> Stated task 1:
Can you copy the records word for word, starting at the line that contains "103 comments (379, 273)" and ending with the last of the records, and leave the pictures out of your copy?
> Stated task 2:
How would the ceilometer design text on batch notification handling go on? Write its continuation from where it stops.

Revision as of 21:34, 10 January 2014 by Egorps (talk | contribs) (Design)
  • Launchpad Entry: CeilometerSpec:use-bulk-notification
  • Created: 09 Jan 2014
  • Contributors: John Herndon <john.herndon@hp.com>

Summary

Currently, ceilometer handles notifications one at a time. Individual events are inserted into the storage back-end, individual notifications are handled as meters, etc. In many cases, it is more efficient to handle notifications many at a time, in a batch. This blueprint proposes a way to do that.

Release Note

Rationale

User stories

Assumptions

Design

The intention is to create the ability for all message collection pipelines in ceilometer to use batching if so desired. The initial implementation will focus on notification collection.

This (rough) drawing illustrates how messages will flow through ceilometer in a batch configuration.

  1. oslo.messaging will call process_notificaions, handing in a single notification
  2. if configured with batching, the notification will be passed into the notification batch. The Message Batch class will manage notifications, and determine when the batch is full enough to pass on. "full enough" will be based on the number of batched messages, or a provided timeout. The timeout will be provided so that messages cannot sit in the batch indefinitely.
  3. When a batch is created, a "handler" will be assigned to it. The handler will control what to do with the batch. In the case of notifications, the batch must be handed off to both the event storage driver, and the meter pipeline. I am proposing to change the order in which notifications are handled (current implementation passes the notification to the meter pipeline before handling as an event. This is done to prevent duplicates from happening in the meter pipeline. Duplicates are a concern if there is an error in the ceilometer collector that causes a batch of messages to be re-queued. When messages are re-queued, the collector will process them again on the next run (or on failover, the new collector will process the notifications). Duplicates are not acceptable for the metering pipeline, as they will skew the numbers, and are basically undetectable. In the case of event collection, duplicates are detectable, since the message_id of the notification will be stored. If the event parsers handles the notifications after the meters, and the events encounter a problem that cause the notifications to be requeued, the metering pipeline will process the notification a second time. However, if event processing happens first, the meter pipeline will not be affected as it will not have processed the notifications.

> Material to process:
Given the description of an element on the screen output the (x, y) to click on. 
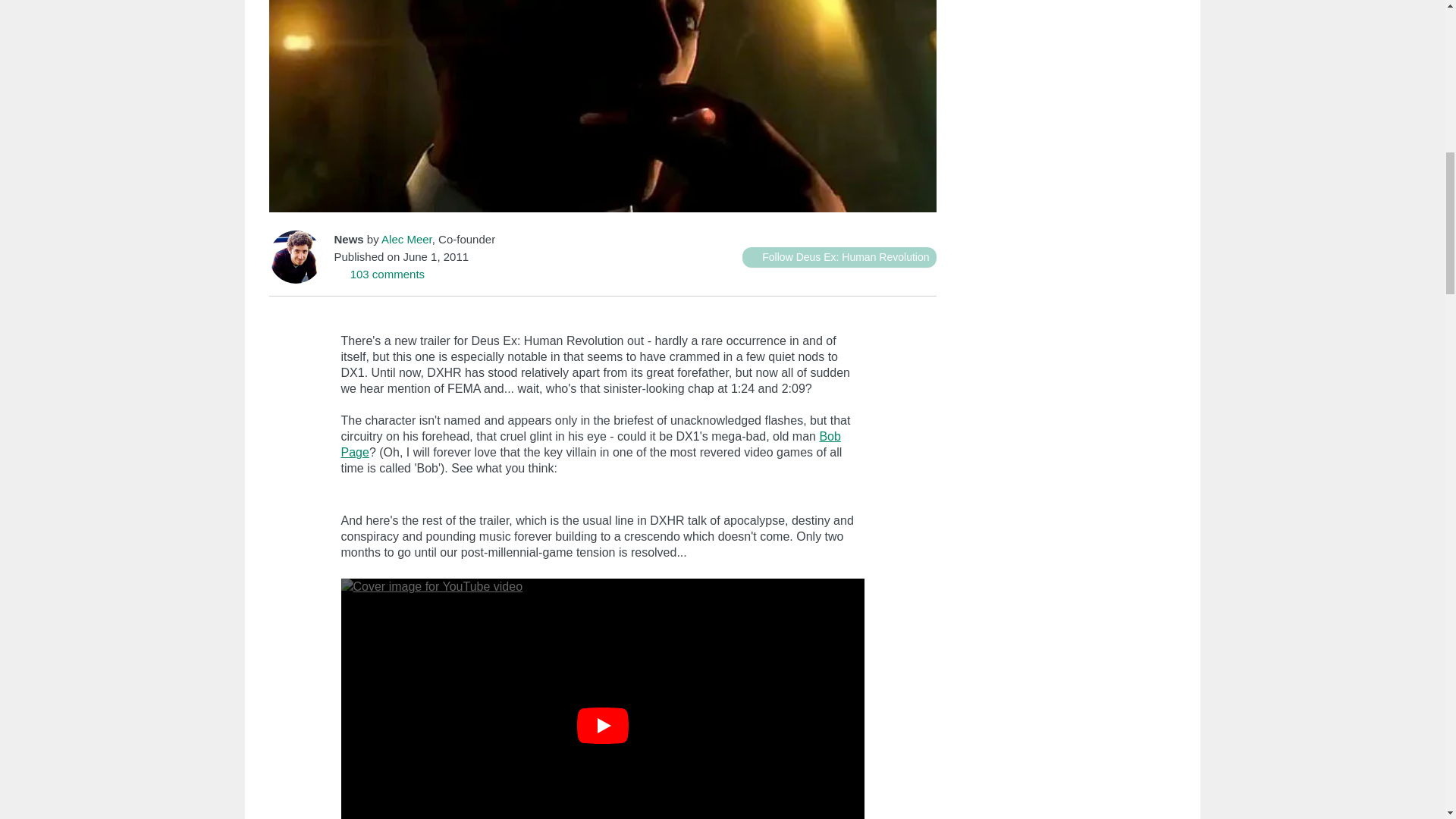
103 comments (379, 273)
Alec Meer (406, 238)
Follow Deus Ex: Human Revolution (839, 257)
Bob Page (590, 443)
Given the description of an element on the screen output the (x, y) to click on. 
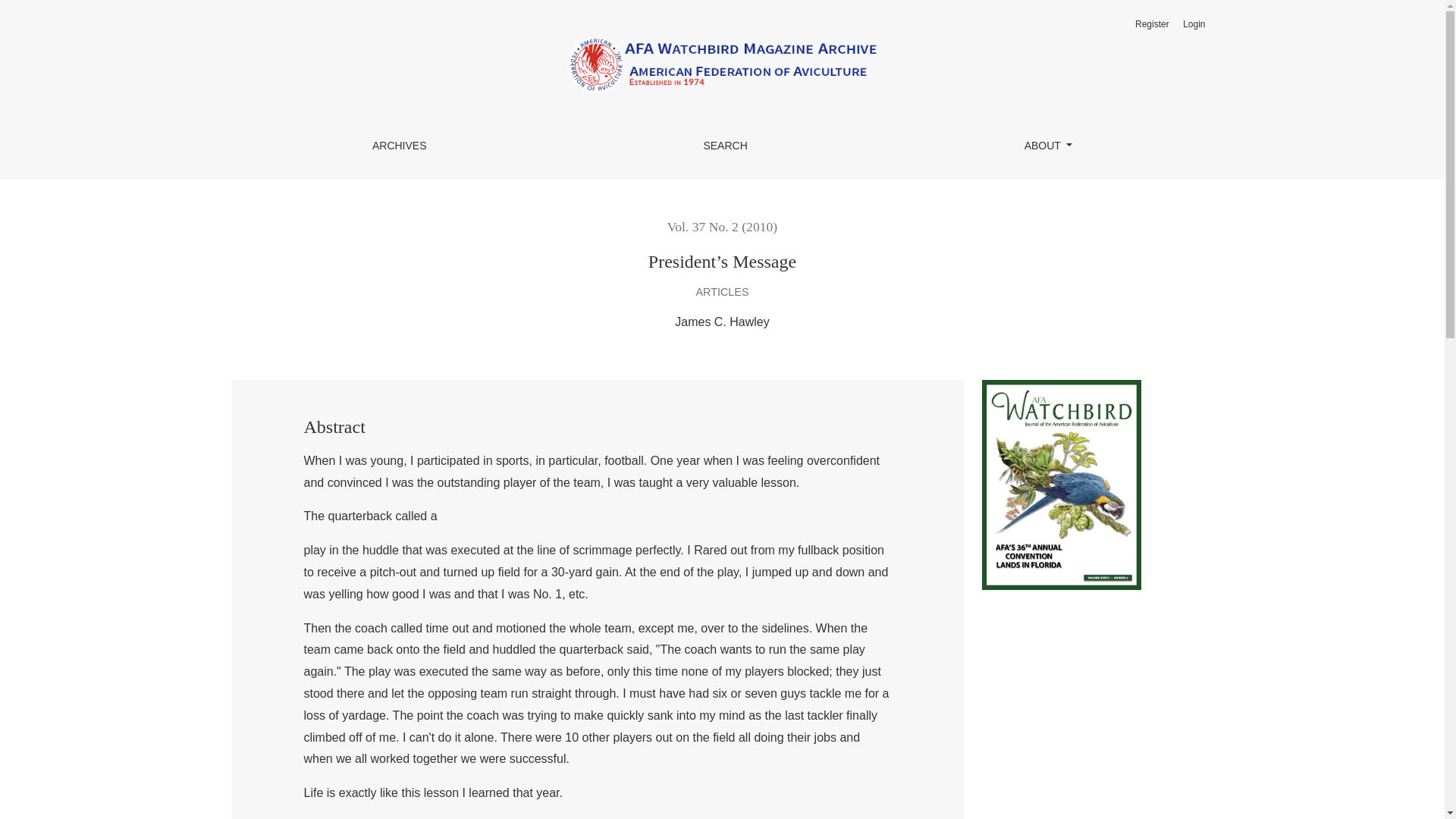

> Task response 1:
103 comments (379, 273)
Alec Meer (406, 238)
Follow Deus Ex: Human Revolution (839, 257)
Bob Page (590, 443)
Given the description of an element on the screen output the (x, y) to click on. 

> Task response 2:
  4. The batch notification handler will pass the batch into the event processing code, which parses each notification into an event. If a notification cannot be parsed (ie, invalid json payload), it will be handled by a new piece of code (called message_recovery, to be defined in a separate bp, possibly) that will store the raw notification somewhere until a human can look at it and possibly correct whatever generated the invalid notification. Note, this message will not be re-queued, since doing so will cause it to be re-processed infinitely. This notification will not be passed on to the meter pipeline, since it's invalud.
  5. The batch of events is sent to the storage driver. At this point, if the storage driver is not accessible, the batch will be aborted, the events re-queued, and the collector will stop polling events from the message queue until connection to the backend can be restored. Once the connection is restored, collection can resume.
  6. The failed messages are returned. For individual rejected events, (ie, due to an invalid data type), the message_recovery interface will be used again, as describe above. This notification will, however, be passed to the meter pipeline (maybe the meters can deal with it?).
  7. The batch of notifications (without errors from step 4) are handled by the meter pipeline.

Implementation

UI Changes

Code Changes

Migration

Include:

  • data migration, if any
  • redirects from old URLs to new ones, if any
  • how users will be pointed to the new way of doing things, if necessary.

Test/Demo Plan

This need not be added or completed until the specification is nearing beta.

Unresolved issues

This should highlight any issues that should be addressed in further specifications, and not problems with the specification itself; since any specification with problems cannot be approved.

BoF agenda and discussion

Use this section to take notes during the BoF; if you keep it in the approved spec, use it for summarising what was discussed and note any options that were rejected.